> [Work to complete]:
Wherever the string "Image" shows up in the data below, copy the whole line.

> [Information given]:
* * * *

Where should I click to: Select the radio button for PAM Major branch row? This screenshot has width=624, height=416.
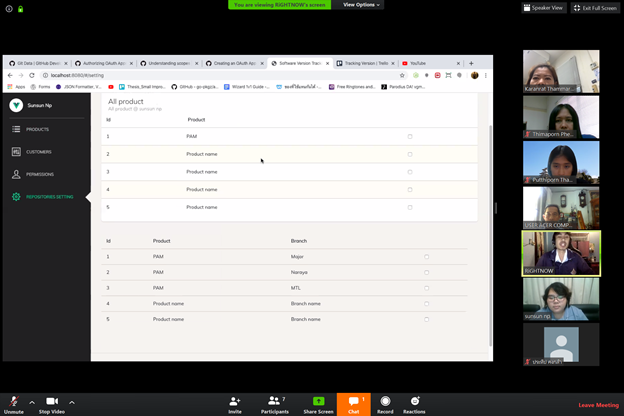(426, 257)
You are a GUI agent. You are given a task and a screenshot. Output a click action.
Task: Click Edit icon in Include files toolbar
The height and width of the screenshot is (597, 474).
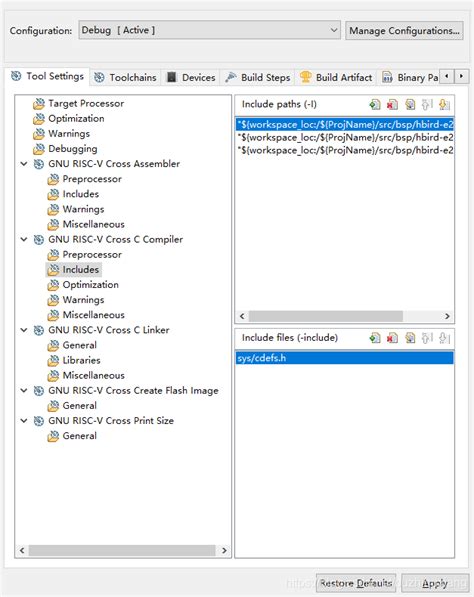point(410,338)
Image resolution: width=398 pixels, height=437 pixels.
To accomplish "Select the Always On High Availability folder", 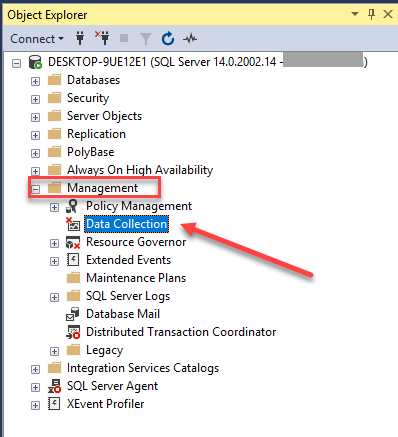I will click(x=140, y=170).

* * * *

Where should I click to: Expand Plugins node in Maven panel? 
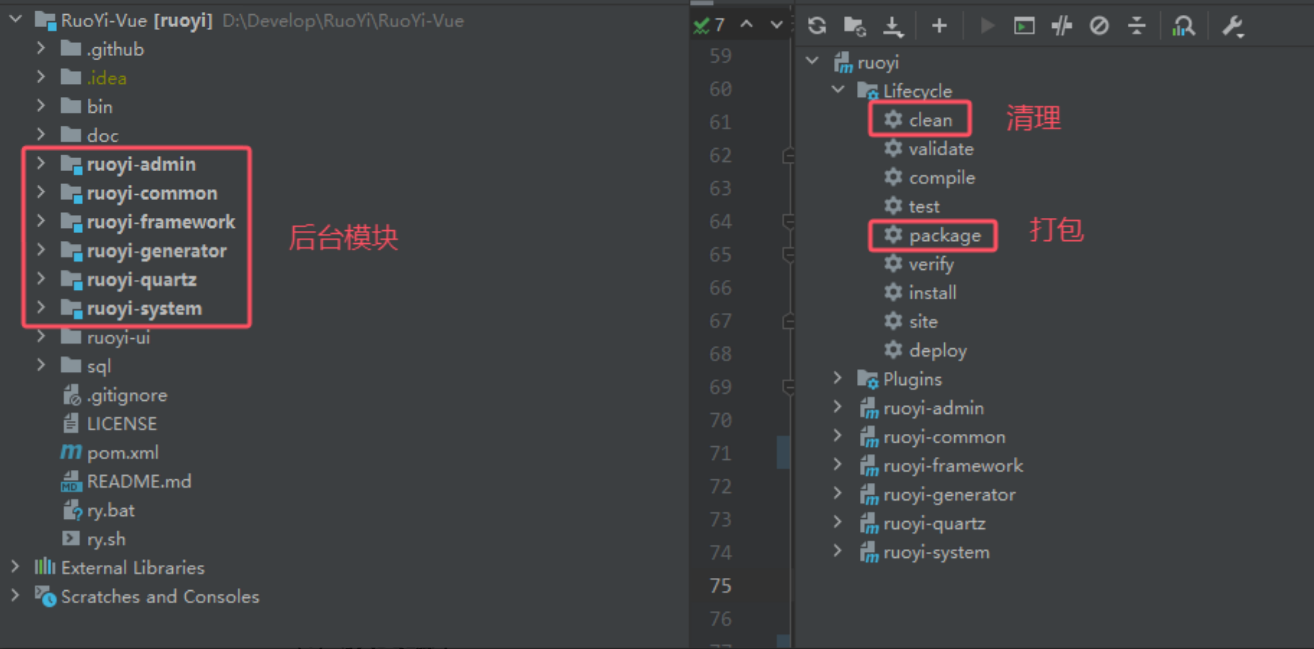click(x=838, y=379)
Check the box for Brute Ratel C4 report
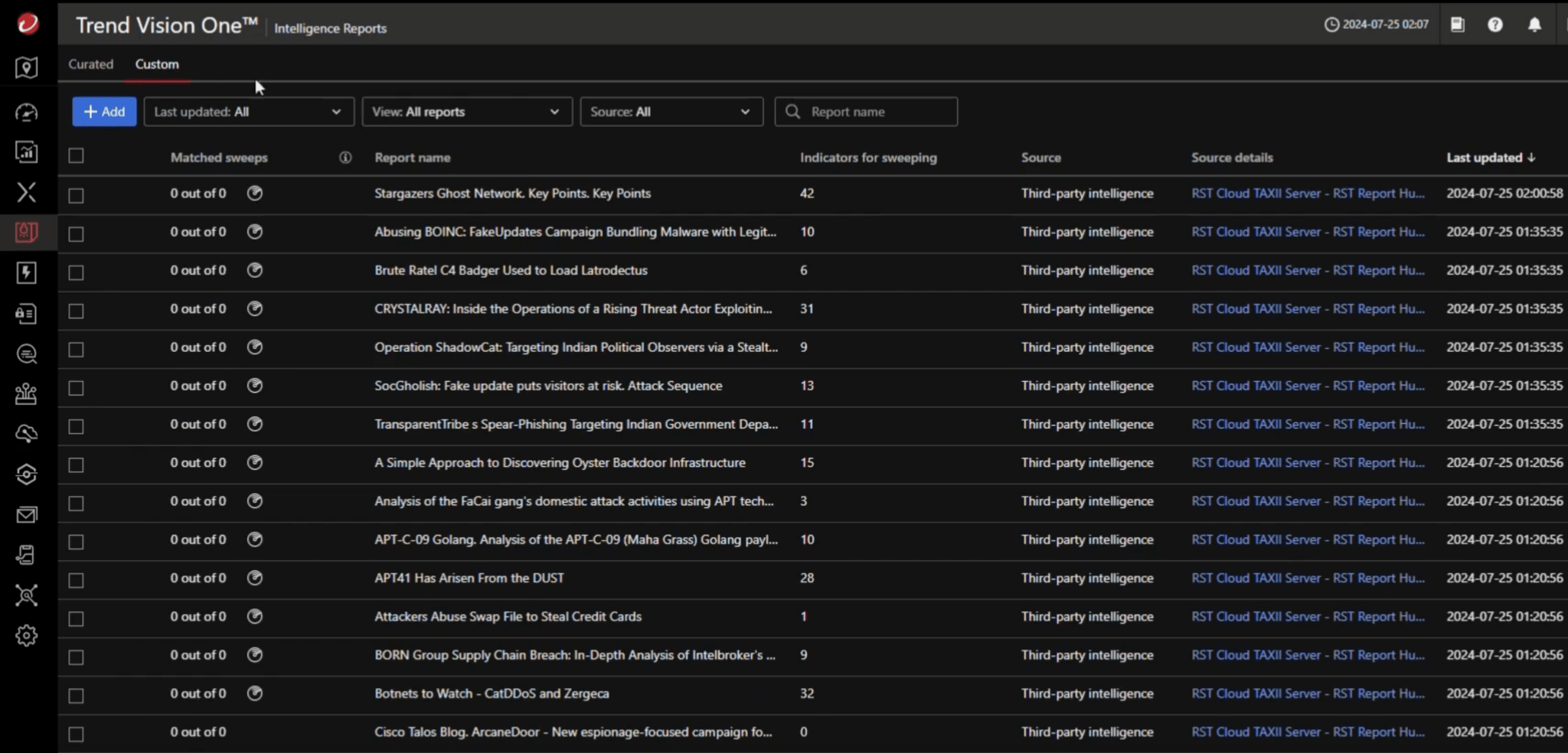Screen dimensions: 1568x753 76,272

* * * *

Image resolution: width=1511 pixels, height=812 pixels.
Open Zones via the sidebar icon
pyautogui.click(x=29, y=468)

* * * *

> [Your solution]:
Image resolution: width=398 pixels, height=437 pixels.
Image resolution: width=1511 pixels, height=812 pixels.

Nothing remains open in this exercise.